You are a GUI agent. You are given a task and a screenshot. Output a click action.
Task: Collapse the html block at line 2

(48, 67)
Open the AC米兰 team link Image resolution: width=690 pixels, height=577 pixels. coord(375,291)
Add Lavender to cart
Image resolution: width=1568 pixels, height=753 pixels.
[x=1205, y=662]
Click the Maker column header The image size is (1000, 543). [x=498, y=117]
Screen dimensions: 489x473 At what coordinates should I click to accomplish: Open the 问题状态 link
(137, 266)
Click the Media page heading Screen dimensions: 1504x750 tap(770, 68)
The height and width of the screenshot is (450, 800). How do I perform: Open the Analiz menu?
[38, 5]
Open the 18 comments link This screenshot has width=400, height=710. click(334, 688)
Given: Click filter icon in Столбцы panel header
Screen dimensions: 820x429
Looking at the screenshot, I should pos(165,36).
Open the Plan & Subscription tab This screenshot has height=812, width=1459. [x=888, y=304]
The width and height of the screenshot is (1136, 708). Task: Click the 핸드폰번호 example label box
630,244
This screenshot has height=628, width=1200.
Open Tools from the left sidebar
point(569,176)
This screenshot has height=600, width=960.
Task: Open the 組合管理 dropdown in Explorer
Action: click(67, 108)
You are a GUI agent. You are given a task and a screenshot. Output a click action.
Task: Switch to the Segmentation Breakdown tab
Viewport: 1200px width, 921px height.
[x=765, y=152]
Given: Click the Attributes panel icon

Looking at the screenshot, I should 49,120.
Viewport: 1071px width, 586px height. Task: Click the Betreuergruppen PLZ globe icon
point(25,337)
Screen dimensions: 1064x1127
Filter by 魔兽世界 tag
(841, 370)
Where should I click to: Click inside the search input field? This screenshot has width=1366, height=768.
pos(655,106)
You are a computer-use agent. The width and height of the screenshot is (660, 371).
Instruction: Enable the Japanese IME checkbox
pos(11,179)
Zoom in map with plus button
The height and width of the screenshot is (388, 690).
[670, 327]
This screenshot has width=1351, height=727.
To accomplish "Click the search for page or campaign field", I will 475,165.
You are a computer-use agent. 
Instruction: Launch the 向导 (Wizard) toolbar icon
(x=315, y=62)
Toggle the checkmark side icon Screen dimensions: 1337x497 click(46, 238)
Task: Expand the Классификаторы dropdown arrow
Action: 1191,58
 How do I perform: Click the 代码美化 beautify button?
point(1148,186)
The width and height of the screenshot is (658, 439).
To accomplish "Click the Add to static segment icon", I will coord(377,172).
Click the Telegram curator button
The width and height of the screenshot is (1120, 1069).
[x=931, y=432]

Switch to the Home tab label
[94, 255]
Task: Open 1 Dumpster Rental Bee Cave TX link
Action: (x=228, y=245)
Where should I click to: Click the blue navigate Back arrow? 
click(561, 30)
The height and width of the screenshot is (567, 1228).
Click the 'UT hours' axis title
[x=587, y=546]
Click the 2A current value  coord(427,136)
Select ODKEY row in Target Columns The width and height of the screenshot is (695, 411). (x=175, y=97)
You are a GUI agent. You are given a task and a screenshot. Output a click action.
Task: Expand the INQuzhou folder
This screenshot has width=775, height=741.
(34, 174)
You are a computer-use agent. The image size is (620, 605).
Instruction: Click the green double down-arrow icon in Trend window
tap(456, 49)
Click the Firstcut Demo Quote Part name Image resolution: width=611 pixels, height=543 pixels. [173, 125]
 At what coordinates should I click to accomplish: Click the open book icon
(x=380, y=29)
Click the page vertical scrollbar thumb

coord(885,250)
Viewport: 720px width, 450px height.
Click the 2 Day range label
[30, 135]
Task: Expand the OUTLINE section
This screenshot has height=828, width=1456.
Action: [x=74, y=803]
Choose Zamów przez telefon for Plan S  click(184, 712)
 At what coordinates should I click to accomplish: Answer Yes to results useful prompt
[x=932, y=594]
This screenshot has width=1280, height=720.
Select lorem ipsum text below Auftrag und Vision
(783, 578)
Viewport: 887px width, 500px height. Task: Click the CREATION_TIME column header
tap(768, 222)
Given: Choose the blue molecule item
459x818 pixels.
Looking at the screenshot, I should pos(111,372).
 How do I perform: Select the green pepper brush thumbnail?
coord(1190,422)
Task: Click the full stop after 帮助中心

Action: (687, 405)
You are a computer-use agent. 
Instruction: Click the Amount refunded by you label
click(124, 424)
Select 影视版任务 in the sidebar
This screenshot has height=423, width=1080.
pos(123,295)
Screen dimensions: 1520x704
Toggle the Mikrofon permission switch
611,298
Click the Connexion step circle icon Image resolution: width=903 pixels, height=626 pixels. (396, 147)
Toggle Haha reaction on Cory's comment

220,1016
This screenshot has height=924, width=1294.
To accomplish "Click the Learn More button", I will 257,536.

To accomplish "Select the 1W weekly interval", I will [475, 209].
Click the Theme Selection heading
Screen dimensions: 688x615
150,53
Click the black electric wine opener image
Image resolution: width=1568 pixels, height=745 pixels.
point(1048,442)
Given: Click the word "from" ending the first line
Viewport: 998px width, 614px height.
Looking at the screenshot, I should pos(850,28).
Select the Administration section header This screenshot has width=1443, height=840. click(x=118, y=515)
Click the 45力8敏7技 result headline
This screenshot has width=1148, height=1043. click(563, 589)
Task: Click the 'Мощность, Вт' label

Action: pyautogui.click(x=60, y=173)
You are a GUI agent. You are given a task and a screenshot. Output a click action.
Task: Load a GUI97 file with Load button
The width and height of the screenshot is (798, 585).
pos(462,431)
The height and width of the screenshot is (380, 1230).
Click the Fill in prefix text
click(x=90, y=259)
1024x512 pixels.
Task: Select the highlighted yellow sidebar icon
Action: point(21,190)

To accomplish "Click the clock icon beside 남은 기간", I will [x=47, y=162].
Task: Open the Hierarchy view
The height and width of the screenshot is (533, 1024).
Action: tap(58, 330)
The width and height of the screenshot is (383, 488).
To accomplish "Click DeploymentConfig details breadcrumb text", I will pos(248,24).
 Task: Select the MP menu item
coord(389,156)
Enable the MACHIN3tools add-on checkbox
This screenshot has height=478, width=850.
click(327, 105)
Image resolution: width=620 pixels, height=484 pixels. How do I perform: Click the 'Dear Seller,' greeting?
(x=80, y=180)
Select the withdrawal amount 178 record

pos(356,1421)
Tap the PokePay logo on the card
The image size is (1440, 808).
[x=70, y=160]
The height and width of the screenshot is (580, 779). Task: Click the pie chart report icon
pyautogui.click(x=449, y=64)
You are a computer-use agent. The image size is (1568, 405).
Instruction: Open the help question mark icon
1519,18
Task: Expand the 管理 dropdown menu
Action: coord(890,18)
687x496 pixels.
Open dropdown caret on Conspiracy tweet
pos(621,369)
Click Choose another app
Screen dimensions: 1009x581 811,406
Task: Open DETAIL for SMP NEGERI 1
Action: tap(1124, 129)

————————

# [Try it]
The records above are to be duplicated exactly, every one of them.

# [Reply]
You are a GUI agent. You are given a task and a screenshot. Output a click action.
Task: Collapse the html block at line 2

(48, 67)
Open the AC米兰 team link Image resolution: width=690 pixels, height=577 pixels. coord(375,291)
Add Lavender to cart
Image resolution: width=1568 pixels, height=753 pixels.
[x=1205, y=662]
Click the Maker column header The image size is (1000, 543). [x=498, y=117]
Screen dimensions: 489x473 At what coordinates should I click to accomplish: Open the 问题状态 link
(137, 266)
Click the Media page heading Screen dimensions: 1504x750 tap(770, 68)
The height and width of the screenshot is (450, 800). How do I perform: Open the Analiz menu?
[38, 5]
Open the 18 comments link This screenshot has width=400, height=710. click(334, 688)
Given: Click filter icon in Столбцы panel header
Screen dimensions: 820x429
Looking at the screenshot, I should pos(165,36).
Open the Plan & Subscription tab This screenshot has height=812, width=1459. [x=888, y=304]
The width and height of the screenshot is (1136, 708). Task: Click the 핸드폰번호 example label box
630,244
This screenshot has height=628, width=1200.
Open Tools from the left sidebar
point(569,176)
This screenshot has height=600, width=960.
Task: Open the 組合管理 dropdown in Explorer
Action: click(67, 108)
You are a GUI agent. You are given a task and a screenshot. Output a click action.
Task: Switch to the Segmentation Breakdown tab
Viewport: 1200px width, 921px height.
[x=765, y=152]
Given: Click the Attributes panel icon

Looking at the screenshot, I should 49,120.
Viewport: 1071px width, 586px height. Task: Click the Betreuergruppen PLZ globe icon
point(25,337)
Screen dimensions: 1064x1127
Filter by 魔兽世界 tag
(841, 370)
Where should I click to: Click inside the search input field? This screenshot has width=1366, height=768.
pos(655,106)
You are a computer-use agent. The width and height of the screenshot is (660, 371).
Instruction: Enable the Japanese IME checkbox
pos(11,179)
Zoom in map with plus button
The height and width of the screenshot is (388, 690).
[670, 327]
This screenshot has width=1351, height=727.
To accomplish "Click the search for page or campaign field", I will 475,165.
You are a computer-use agent. 
Instruction: Launch the 向导 (Wizard) toolbar icon
(x=315, y=62)
Toggle the checkmark side icon Screen dimensions: 1337x497 click(46, 238)
Task: Expand the Классификаторы dropdown arrow
Action: 1191,58
 How do I perform: Click the 代码美化 beautify button?
point(1148,186)
The width and height of the screenshot is (658, 439).
To accomplish "Click the Add to static segment icon", I will coord(377,172).
Click the Telegram curator button
The width and height of the screenshot is (1120, 1069).
[x=931, y=432]

Switch to the Home tab label
[94, 255]
Task: Open 1 Dumpster Rental Bee Cave TX link
Action: (x=228, y=245)
Where should I click to: Click the blue navigate Back arrow? 
click(561, 30)
The height and width of the screenshot is (567, 1228).
Click the 'UT hours' axis title
[x=587, y=546]
Click the 2A current value  coord(427,136)
Select ODKEY row in Target Columns The width and height of the screenshot is (695, 411). (x=175, y=97)
You are a GUI agent. You are given a task and a screenshot. Output a click action.
Task: Expand the INQuzhou folder
This screenshot has width=775, height=741.
(34, 174)
You are a computer-use agent. The image size is (620, 605).
Instruction: Click the green double down-arrow icon in Trend window
tap(456, 49)
Click the Firstcut Demo Quote Part name Image resolution: width=611 pixels, height=543 pixels. [173, 125]
 At what coordinates should I click to accomplish: Click the open book icon
(x=380, y=29)
Click the page vertical scrollbar thumb

coord(885,250)
Viewport: 720px width, 450px height.
Click the 2 Day range label
[30, 135]
Task: Expand the OUTLINE section
This screenshot has height=828, width=1456.
Action: [x=74, y=803]
Choose Zamów przez telefon for Plan S  click(184, 712)
 At what coordinates should I click to accomplish: Answer Yes to results useful prompt
[x=932, y=594]
This screenshot has width=1280, height=720.
Select lorem ipsum text below Auftrag und Vision
(783, 578)
Viewport: 887px width, 500px height. Task: Click the CREATION_TIME column header
tap(768, 222)
Given: Choose the blue molecule item
459x818 pixels.
Looking at the screenshot, I should pos(111,372).
 How do I perform: Select the green pepper brush thumbnail?
coord(1190,422)
Task: Click the full stop after 帮助中心

Action: (687, 405)
You are a computer-use agent. 
Instruction: Click the Amount refunded by you label
click(124, 424)
Select 影视版任务 in the sidebar
This screenshot has height=423, width=1080.
pos(123,295)
Screen dimensions: 1520x704
Toggle the Mikrofon permission switch
611,298
Click the Connexion step circle icon Image resolution: width=903 pixels, height=626 pixels. (396, 147)
Toggle Haha reaction on Cory's comment

220,1016
This screenshot has height=924, width=1294.
To accomplish "Click the Learn More button", I will 257,536.

To accomplish "Select the 1W weekly interval", I will [475, 209].
Click the Theme Selection heading
Screen dimensions: 688x615
150,53
Click the black electric wine opener image
Image resolution: width=1568 pixels, height=745 pixels.
point(1048,442)
Given: Click the word "from" ending the first line
Viewport: 998px width, 614px height.
Looking at the screenshot, I should pos(850,28).
Select the Administration section header This screenshot has width=1443, height=840. click(x=118, y=515)
Click the 45力8敏7技 result headline
This screenshot has width=1148, height=1043. click(563, 589)
Task: Click the 'Мощность, Вт' label

Action: pyautogui.click(x=60, y=173)
You are a GUI agent. You are given a task and a screenshot. Output a click action.
Task: Load a GUI97 file with Load button
The width and height of the screenshot is (798, 585).
pos(462,431)
The height and width of the screenshot is (380, 1230).
Click the Fill in prefix text
click(x=90, y=259)
1024x512 pixels.
Task: Select the highlighted yellow sidebar icon
Action: point(21,190)

To accomplish "Click the clock icon beside 남은 기간", I will [x=47, y=162].
Task: Open the Hierarchy view
The height and width of the screenshot is (533, 1024).
Action: tap(58, 330)
The width and height of the screenshot is (383, 488).
To accomplish "Click DeploymentConfig details breadcrumb text", I will pos(248,24).
 Task: Select the MP menu item
coord(389,156)
Enable the MACHIN3tools add-on checkbox
This screenshot has height=478, width=850.
click(327, 105)
Image resolution: width=620 pixels, height=484 pixels. How do I perform: Click the 'Dear Seller,' greeting?
(x=80, y=180)
Select the withdrawal amount 178 record

pos(356,1421)
Tap the PokePay logo on the card
The image size is (1440, 808).
[x=70, y=160]
The height and width of the screenshot is (580, 779). Task: Click the pie chart report icon
pyautogui.click(x=449, y=64)
You are a computer-use agent. The image size is (1568, 405).
Instruction: Open the help question mark icon
1519,18
Task: Expand the 管理 dropdown menu
Action: coord(890,18)
687x496 pixels.
Open dropdown caret on Conspiracy tweet
pos(621,369)
Click Choose another app
Screen dimensions: 1009x581 811,406
Task: Open DETAIL for SMP NEGERI 1
Action: tap(1124, 129)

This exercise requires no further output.